BLOG PRZENIESIONY - ZAPRASZAM TUTAJ

Nie bójmy się wielkich marzeń


cele

Bo nie ma czego. Wyłącz na moment tego z tyłu co mówi, że nie dasz rady.



Miałem już dzisiaj nic nie pisać. Od rana boli mnie głowa i nic mi się nie chce. Jednak po raz kolejny słyszę od następnej osoby do znudzenia: "Tak i tak nigdy tego nie będę miał, nie osiągnę takich rzeczy, ale fajnie jest sobie pomarzyć, bo tego nikt nikomu nie zabroni”. Jeszcze ten specyficzny uśmieszek po słowach „nie osiągnę”.

Kiedy byłem małym chłopcem zawsze pod wieczór wychodziłem na balkon, żeby sobie po prostu posiedzieć, popatrzeć w górę i pomyśleć. Mieszkałem wtedy za granicą, w kraju którym zazwyczaj jest dosyć ciepło i przebywanie na balkonie, nawet pod wieczór nie jest żadnym problemem.
Myślałem wtedy kim będę jak dorosnę i co będę robić.

Teraz z perspektywy czasu widzę, ile już przeżyłem, co osiągnąłem, czego doświadczyłem. Wiem, że to wszystko się opłaciło, bo mimo wszystko i tego co staje na drodze, idę cały czas do przodu.

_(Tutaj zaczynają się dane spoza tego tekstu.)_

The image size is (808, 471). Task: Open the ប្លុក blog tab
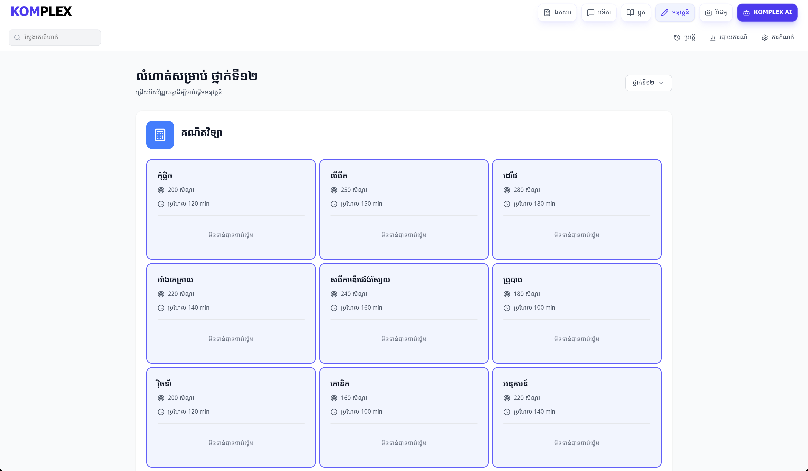pyautogui.click(x=635, y=13)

Dlaczego warto mieć wielkie marzenia, cele?

Trzeba znaleźć chociaż chwilę w tym ciągłym biegu, usiąść i pomyśleć: czego ja chcę?

Wyłączyć wszystkie powody, myśli i ten głos z tyłu, który mówi: „To się nie uda bo…” A kiedy go wyłączymy, po prostu zacząć robić swoje. Kiedy coś ustalimy, tak po prostu bez zbędnego myślenia „dlaczego nie", nasz mózg automatycznie zacznie szukać rozwiązania. 

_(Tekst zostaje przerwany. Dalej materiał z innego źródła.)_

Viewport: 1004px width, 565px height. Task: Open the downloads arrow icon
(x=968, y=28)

Na pierwszy rzut oka wydaje się to głupie. Skoro wiem, że „tego” tak i tak nie osiągnę, to przecież lepiej dążyć do czegoś bardziej realnego. Przecież lepiej osiągnąć coś niż nic. Tylko, że wtedy kiedy dążymy do tego wielkiego „czegoś”, to przecież to „coś” tak i tak osiągniemy, po drodze.

Warto mierzyć wysoko. Staramy się z adekwatną siłą jakiej potrzebujemy, aby osiągnąć to, do czego dążymy. Dlatego, jeśli mamy wielkie cele, marzenia, będziemy się bardziej starać, a czasem nawet harować jak wół, zawsze do czegoś dojdziemy, a jeśli nie spoczniemy na laurach, nawet do tego wielkiego „czegoś”.

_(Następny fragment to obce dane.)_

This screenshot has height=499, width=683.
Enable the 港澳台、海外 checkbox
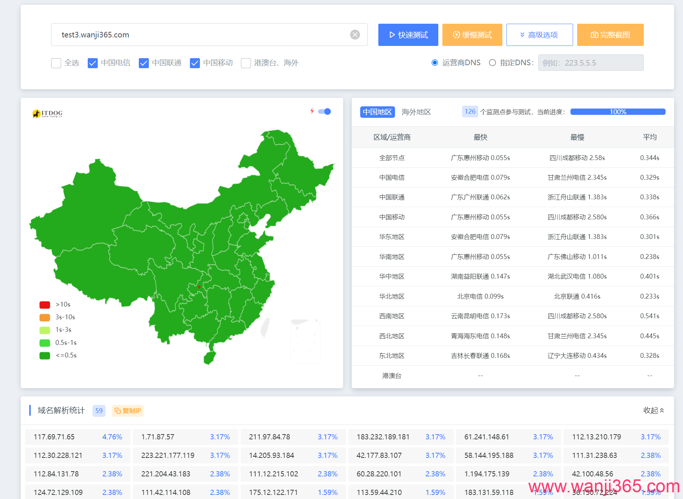(246, 63)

Jeśli idziesz pobiegać, nie mów, że przebiegniesz dzisiaj kilometr, tylko pięć, bo nawet jeśli nie dasz rady tych pięciu, to na pewno przebiegniesz trzy.


A im wyżej mierzysz, tym więcej osiągniesz.

Zdjęcie: Sander Hoogendoorn



0 komentarze:

Prześlij komentarz

Obsługiwane przez usługę Blogger.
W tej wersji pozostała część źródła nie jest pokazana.